Comerciantes se habían instalado en dicha feria pese a la cuarentena. (Foto: Captura de Unitel)

Bolivia Digital

A pesar de que están prohibidas las aglomeraciones de gente en espacios públicos, como medida para evitar la propagación del coronavirus, desde muy temprano cientos de comerciantes se apostaron en las zonas 16 de Julio y Ballivián, en El Alto, para la venta de diversos productos.

Ante esta situación, efectivos policiales y militares se desplegaron para desalojar a todos los vendedores y compradores.

Diversos medios de comunicación reflejaron que desde las 02.00 empezaron a llegar los comerciantes e instalaron sus puestos de venta a lo largo de la avenida Panorámica, de igual manera, gran cantidad de gente se trasladó hasta dicho sector para realizar compras.

Aproximadamente a las 06.30, los uniformados empezaron a llegar y desalojaron a toda la gente, previa explicación del riesgo que corría su salud porque en dicha urbe hay más de 50 casos positivos.

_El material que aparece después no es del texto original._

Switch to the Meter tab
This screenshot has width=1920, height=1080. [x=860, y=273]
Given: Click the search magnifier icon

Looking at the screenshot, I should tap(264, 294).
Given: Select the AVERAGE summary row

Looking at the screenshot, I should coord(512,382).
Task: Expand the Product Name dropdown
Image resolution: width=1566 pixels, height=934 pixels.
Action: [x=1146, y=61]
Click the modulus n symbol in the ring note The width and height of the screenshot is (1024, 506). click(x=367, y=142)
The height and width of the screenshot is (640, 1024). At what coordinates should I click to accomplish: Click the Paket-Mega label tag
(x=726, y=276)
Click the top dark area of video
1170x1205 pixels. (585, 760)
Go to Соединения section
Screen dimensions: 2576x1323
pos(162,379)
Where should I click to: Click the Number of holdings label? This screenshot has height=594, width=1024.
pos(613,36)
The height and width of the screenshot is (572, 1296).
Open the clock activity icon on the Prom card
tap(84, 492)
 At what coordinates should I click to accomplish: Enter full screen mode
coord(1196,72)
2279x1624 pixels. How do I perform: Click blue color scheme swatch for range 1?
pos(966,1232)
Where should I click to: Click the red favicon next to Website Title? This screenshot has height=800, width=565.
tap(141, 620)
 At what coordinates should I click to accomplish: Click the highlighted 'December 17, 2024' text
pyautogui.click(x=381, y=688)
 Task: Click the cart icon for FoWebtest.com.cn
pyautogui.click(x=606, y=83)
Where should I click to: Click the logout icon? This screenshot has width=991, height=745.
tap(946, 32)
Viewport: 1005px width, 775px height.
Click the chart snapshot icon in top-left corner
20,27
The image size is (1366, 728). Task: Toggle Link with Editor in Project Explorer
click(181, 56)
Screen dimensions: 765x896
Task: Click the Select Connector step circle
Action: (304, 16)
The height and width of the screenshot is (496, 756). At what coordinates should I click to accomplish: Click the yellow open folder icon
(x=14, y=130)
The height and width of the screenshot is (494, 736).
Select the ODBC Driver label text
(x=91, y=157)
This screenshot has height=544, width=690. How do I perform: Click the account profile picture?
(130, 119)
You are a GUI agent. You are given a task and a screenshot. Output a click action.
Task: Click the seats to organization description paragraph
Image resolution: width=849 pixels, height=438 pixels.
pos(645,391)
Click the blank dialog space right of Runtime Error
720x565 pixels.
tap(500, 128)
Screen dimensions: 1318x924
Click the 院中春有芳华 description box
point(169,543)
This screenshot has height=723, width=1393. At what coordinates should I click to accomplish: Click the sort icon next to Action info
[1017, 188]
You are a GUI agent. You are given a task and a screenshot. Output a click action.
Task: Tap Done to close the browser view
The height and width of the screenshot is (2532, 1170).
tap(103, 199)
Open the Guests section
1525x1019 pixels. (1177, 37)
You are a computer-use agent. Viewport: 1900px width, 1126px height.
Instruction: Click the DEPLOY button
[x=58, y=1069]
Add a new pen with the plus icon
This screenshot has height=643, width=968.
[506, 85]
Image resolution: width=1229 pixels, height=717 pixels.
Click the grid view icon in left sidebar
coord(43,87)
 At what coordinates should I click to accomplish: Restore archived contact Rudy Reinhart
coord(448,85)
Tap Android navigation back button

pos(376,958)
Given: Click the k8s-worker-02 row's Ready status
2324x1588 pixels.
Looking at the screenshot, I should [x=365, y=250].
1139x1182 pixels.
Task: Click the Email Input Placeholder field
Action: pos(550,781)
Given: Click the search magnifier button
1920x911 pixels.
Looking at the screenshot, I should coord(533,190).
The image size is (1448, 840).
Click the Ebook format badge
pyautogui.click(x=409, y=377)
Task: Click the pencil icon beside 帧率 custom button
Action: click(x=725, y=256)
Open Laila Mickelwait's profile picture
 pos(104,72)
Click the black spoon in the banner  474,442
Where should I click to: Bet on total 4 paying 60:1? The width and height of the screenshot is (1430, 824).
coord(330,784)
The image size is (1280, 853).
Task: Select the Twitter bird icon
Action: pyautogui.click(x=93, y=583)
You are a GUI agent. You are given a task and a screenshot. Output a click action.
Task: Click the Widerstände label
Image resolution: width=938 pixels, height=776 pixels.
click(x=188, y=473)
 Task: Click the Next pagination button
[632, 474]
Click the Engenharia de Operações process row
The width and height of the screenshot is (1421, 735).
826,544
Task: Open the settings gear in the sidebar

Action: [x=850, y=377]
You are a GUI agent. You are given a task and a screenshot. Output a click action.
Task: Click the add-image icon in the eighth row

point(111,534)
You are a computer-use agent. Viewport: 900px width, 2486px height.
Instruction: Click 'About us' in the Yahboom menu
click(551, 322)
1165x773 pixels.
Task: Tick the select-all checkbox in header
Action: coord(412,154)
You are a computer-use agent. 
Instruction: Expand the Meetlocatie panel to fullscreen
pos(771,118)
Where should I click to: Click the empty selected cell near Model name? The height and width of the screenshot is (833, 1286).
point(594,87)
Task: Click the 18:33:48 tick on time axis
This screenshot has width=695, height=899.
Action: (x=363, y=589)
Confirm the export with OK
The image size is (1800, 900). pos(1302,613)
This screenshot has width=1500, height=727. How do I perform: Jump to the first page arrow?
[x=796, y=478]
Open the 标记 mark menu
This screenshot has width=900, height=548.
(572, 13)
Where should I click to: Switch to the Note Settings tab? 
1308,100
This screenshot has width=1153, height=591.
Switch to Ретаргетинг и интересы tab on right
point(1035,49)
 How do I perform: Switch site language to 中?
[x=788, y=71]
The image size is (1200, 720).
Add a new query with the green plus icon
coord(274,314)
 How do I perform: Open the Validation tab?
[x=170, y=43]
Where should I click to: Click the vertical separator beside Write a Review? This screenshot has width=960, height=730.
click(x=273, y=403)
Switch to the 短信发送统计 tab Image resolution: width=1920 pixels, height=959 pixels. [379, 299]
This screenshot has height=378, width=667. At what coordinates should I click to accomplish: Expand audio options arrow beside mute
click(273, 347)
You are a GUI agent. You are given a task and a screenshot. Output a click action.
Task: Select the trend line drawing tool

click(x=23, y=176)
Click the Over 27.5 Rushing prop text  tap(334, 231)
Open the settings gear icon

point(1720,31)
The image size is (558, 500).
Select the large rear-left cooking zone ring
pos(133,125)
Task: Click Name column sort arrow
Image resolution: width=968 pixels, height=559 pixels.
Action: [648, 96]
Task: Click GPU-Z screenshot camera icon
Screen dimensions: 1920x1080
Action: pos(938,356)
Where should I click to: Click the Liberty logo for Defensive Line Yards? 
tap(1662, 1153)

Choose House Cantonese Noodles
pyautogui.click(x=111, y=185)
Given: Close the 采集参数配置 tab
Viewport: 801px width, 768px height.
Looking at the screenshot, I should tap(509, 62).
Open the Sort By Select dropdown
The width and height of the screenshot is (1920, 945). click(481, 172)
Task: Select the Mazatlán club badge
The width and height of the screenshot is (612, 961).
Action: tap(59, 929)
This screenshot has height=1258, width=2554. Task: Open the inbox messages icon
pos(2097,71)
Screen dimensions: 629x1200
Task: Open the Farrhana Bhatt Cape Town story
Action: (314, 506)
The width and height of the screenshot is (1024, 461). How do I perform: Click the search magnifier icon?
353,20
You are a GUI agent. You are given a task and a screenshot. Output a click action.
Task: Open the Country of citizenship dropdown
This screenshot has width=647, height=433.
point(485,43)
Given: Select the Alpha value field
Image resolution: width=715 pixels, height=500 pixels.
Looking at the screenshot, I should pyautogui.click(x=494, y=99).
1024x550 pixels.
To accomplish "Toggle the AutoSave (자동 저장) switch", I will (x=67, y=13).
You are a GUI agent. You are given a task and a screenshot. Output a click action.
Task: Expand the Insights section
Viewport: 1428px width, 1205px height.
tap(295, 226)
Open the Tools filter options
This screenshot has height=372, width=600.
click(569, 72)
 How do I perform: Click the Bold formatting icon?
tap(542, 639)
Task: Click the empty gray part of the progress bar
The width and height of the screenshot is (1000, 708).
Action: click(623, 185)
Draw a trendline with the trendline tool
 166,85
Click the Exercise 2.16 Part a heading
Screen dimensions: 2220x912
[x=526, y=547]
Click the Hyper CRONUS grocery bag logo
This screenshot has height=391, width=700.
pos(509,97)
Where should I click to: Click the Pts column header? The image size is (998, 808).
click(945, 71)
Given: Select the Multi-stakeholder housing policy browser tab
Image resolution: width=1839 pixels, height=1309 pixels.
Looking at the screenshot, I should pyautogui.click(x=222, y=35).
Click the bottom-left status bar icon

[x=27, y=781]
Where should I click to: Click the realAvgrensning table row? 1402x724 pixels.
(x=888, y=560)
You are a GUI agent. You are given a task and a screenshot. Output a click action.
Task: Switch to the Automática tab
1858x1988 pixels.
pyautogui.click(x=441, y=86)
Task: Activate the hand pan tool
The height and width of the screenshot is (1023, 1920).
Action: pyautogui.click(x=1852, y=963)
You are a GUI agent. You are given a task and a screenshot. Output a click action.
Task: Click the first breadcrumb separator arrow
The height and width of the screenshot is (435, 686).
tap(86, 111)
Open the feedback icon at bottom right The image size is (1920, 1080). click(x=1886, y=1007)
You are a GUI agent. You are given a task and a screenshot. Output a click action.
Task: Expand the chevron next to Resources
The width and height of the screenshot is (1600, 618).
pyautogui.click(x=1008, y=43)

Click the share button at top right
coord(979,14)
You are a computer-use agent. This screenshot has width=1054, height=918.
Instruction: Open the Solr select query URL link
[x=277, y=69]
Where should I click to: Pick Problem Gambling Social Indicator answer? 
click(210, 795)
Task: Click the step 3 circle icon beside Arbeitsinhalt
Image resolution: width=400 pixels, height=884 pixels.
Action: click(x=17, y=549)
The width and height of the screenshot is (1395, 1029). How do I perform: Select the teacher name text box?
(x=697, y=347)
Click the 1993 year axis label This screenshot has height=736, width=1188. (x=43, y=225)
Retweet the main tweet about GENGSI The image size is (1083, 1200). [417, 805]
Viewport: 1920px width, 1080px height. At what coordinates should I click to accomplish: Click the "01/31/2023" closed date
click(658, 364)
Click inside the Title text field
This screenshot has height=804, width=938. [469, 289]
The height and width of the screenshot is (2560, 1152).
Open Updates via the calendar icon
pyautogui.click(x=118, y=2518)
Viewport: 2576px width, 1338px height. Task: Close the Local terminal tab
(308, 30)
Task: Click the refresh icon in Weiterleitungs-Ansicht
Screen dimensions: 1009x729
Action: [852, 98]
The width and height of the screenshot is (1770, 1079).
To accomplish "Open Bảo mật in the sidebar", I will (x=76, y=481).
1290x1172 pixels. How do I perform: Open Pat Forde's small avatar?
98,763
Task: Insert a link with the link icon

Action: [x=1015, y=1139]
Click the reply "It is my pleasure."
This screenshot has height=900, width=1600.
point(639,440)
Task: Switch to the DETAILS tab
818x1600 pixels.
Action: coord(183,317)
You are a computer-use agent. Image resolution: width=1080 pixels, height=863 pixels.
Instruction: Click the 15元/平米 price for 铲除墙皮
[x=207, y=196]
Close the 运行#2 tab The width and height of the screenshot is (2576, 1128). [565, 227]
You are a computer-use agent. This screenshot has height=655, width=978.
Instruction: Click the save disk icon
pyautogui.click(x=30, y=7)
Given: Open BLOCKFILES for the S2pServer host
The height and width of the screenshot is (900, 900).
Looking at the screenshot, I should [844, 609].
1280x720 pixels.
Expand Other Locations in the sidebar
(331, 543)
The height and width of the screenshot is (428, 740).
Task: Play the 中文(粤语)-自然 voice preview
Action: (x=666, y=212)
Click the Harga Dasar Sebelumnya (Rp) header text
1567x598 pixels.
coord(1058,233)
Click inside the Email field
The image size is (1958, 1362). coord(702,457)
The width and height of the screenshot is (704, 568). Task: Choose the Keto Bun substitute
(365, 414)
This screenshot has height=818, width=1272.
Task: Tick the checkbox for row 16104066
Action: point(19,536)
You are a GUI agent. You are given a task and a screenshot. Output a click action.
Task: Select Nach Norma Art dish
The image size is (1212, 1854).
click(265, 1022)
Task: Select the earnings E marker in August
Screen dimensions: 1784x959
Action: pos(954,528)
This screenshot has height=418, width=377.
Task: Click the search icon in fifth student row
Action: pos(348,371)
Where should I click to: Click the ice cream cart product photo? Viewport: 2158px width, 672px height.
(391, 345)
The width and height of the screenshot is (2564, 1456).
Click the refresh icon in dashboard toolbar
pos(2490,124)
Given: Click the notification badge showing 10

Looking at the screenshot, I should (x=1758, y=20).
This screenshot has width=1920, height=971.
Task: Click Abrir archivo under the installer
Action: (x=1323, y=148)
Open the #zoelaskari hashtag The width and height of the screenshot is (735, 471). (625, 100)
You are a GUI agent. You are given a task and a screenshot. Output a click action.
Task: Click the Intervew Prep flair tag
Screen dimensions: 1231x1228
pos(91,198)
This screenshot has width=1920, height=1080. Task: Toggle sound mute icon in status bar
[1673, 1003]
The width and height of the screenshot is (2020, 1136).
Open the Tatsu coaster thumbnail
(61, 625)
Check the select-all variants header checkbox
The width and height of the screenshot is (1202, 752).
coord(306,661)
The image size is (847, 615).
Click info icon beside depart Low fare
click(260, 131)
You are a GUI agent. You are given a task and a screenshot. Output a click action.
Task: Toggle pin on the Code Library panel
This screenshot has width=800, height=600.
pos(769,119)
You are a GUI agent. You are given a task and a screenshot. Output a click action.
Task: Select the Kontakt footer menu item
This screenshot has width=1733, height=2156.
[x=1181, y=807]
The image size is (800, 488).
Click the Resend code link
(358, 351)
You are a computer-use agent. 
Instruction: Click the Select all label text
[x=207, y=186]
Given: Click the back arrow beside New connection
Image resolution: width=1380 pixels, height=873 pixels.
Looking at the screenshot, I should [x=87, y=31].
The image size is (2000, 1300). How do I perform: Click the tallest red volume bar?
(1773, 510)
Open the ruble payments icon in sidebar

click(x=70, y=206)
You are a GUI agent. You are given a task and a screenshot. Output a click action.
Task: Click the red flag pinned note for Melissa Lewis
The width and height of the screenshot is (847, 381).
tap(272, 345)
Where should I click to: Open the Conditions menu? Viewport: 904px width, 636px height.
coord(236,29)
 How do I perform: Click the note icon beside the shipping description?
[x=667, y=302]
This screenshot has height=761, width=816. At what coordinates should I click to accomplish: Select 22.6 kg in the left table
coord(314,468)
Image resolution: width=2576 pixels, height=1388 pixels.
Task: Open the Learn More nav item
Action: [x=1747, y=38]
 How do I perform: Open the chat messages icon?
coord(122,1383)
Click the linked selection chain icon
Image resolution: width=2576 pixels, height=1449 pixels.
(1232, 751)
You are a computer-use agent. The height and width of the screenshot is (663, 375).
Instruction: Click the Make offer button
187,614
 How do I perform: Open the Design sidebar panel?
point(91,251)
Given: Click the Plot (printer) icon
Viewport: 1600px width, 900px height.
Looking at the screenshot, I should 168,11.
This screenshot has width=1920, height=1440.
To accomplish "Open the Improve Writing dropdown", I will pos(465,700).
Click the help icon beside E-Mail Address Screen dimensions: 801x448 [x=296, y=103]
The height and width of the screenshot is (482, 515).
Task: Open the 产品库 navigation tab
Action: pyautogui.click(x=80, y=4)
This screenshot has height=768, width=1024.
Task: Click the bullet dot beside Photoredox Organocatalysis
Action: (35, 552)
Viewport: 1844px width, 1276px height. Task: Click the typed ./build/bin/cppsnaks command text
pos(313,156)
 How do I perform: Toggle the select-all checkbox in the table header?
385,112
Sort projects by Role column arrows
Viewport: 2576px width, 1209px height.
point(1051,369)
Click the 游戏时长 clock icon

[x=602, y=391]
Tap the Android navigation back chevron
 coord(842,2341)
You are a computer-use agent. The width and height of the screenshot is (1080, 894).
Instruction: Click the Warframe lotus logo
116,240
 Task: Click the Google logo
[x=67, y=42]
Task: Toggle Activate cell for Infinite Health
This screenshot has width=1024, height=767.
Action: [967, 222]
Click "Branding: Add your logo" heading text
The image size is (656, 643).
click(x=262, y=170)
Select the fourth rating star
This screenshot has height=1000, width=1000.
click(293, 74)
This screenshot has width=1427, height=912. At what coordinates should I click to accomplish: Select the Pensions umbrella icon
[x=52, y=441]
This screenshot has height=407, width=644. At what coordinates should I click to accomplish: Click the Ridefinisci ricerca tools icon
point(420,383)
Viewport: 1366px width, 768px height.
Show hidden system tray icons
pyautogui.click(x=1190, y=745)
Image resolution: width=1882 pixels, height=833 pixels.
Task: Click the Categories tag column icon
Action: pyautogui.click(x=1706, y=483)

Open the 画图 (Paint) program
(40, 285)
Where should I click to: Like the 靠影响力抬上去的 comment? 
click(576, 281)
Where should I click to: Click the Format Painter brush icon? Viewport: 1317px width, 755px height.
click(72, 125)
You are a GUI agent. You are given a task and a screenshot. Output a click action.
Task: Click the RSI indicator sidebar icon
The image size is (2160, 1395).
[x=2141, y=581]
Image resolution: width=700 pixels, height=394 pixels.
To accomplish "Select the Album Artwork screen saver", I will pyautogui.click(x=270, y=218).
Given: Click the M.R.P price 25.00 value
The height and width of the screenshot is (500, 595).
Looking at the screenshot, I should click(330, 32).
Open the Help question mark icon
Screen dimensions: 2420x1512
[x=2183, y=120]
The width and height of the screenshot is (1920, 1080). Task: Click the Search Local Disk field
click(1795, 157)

Muchos comerciantes se molestaron por la intervención policial y militar e indicaron que tienen que trabajar para llevar alimento a sus hogares.

Pese a las protestas, la multitud se dispersó de a poco.

En la zona de la extranca de Río Seco, el panorama fue similar, hubo cientos de personas dedicadas a diversas actividades.

Vendedores de ropa, comida e incluso choferes de transporte público realizaron sus actividades con absoluta normalidad.

Incluso se observó mucha aglomeración de minibuses que tenían sus letreros y discos.

“Es una pena que pasen estas cosas porque mientras nosotros arriesgamos nuestras vidas por cuidar al resto de los bolivianos, hay gente que no quiere hacer caso. Los choferes de minibús incluso llevan pasajeros a diversas rutas”, dijo un efectivo policial.

Decomiso de bebidas alcohólicas

El coronel Wálter Sossa, director de la Fuerza Especial de Lucha contra el Crimen (FELCC) de la ciudad de El Alto, informó que de manera paralela se realizó un operativo en la avenida Rodolfo Palenque, donde se incautaron 804 botellas de bebidas alcohólicas que eran vendidas por comerciantes mayoristas en licorerías, bares y tiendas.

“Hay cuatro arrestados que fueron puestos a disposición del Ministerio Público por la comisión de delitos contra la salud pública. Quiero recordar que solo hay permiso para la venta de productos de primera necesidad y no para bebidas alcohólicas. Estas personas se dedicaban al comercio desde las 02.00 para evitar los controles policiales”, añadió.